Multithreading in C++ offers many models, each fit for different workloads. Use std::thread for low-level control of system tasks. Adopt oneTBB or OpenMP for data-parallel HPC simulations. Leverage Boost.Asio for async networking and trading engines. Rely on CUDA/SYCL for GPU acceleration in Monte Carlo or ML. Enable Parallel STL (<execution>) for easy speed-ups in modern code. Try actor frameworks (CAF/HPX) for distributed, message-driven systems.

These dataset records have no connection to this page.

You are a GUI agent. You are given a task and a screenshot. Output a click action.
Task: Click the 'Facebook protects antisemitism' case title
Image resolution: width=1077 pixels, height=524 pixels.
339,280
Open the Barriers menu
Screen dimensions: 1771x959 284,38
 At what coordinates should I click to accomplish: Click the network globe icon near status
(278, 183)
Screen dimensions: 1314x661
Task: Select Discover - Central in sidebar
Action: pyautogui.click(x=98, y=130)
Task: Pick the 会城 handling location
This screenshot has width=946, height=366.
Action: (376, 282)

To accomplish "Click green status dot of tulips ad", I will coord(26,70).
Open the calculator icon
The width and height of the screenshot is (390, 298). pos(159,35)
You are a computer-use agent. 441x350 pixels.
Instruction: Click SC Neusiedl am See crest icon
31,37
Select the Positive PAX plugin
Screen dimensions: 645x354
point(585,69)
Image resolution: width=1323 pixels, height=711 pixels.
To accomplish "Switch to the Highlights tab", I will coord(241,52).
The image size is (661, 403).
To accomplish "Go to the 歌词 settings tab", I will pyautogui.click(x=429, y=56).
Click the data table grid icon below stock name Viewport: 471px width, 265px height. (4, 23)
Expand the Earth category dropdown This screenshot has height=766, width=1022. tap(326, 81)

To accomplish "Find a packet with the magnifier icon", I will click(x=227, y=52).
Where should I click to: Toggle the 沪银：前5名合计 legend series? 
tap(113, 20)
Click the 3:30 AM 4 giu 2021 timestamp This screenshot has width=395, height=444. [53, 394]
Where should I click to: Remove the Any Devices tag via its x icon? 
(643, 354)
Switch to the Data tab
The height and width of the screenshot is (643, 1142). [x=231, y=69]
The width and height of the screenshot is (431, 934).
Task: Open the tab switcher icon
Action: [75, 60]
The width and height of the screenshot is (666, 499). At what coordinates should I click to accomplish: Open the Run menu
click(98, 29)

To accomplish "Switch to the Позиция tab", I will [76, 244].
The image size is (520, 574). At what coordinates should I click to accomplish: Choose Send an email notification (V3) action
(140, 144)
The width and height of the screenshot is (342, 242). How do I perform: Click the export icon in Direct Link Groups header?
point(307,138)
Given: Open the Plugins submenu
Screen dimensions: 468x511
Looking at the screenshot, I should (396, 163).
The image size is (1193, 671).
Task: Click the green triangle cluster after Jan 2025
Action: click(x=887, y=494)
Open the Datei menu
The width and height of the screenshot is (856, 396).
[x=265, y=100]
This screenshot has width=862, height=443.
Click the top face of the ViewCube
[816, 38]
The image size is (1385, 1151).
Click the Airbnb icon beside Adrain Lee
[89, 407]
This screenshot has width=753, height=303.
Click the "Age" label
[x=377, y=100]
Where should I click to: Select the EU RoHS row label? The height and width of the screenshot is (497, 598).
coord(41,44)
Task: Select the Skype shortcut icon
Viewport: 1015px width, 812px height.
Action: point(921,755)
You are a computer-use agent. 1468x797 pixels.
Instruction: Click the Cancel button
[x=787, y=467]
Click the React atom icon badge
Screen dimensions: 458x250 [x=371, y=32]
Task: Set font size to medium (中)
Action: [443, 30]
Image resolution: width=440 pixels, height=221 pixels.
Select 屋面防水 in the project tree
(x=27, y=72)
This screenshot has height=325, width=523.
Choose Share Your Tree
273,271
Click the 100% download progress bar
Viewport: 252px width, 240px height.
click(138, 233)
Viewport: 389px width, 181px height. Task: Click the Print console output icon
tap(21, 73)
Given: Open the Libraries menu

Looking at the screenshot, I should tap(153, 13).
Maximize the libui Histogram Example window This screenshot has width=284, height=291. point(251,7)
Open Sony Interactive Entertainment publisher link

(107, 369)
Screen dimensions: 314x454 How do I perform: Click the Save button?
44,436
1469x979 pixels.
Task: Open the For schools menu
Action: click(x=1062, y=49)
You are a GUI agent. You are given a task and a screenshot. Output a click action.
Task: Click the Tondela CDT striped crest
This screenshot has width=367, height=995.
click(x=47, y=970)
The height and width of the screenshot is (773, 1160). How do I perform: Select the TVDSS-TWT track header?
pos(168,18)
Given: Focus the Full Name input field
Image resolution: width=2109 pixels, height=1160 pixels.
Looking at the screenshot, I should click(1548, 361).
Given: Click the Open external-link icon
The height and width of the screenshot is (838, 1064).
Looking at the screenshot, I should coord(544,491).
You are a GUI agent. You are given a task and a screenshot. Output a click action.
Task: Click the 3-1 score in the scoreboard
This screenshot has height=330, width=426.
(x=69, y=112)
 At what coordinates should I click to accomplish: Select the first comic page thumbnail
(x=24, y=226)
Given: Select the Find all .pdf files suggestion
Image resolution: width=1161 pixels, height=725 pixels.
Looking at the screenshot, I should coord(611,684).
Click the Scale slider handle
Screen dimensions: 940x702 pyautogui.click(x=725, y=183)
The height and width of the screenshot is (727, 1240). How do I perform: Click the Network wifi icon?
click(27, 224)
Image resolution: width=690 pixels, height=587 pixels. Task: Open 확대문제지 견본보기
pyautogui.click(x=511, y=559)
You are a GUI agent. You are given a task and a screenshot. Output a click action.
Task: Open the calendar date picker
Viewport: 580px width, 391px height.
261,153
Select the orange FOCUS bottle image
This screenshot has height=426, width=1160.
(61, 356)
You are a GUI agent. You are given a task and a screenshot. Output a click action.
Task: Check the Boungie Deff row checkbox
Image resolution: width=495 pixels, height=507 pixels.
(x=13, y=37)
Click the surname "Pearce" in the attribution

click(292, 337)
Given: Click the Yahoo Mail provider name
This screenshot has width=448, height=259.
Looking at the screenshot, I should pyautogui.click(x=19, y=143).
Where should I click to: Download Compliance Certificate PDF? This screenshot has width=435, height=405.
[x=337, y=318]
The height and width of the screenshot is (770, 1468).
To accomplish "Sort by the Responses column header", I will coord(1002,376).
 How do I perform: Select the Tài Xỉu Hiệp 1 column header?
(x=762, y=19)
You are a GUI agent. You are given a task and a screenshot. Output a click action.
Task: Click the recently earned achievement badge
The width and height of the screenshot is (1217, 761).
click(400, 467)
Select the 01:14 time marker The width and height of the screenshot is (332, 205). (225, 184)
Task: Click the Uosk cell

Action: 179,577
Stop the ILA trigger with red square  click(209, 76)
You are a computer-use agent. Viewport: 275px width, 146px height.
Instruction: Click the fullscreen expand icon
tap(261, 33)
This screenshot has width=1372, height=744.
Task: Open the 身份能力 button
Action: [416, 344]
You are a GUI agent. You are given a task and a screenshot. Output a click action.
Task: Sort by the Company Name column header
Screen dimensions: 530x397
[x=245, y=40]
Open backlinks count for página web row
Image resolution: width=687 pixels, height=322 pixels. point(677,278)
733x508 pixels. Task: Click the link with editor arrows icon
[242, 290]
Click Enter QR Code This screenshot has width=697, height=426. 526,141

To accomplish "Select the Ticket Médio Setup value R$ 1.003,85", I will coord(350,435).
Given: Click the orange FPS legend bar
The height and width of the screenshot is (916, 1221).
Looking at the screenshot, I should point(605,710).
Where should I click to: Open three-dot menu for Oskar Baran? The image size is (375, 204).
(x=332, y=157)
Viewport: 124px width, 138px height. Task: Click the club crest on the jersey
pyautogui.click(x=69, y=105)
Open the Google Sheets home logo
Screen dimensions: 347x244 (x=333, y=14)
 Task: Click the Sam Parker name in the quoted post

Compiler flags also make a big difference in multithreaded performance. Always build with -O3 -march=native (or /O2 in MSVC). Use -fopenmp or link to TBB scalable allocators when relevant. Prevent false sharing with alignas(64) and prefer thread_local scratchpads. Mark non-aliasing pointers with __restrict__ to help vectorization. Consider specialized allocators (jemalloc, TBB) in multi-threaded apps. Profile with -fsanitize=thread to catch race conditions early.

The key: match the concurrency model + compiler setup to your workload for maximum speed.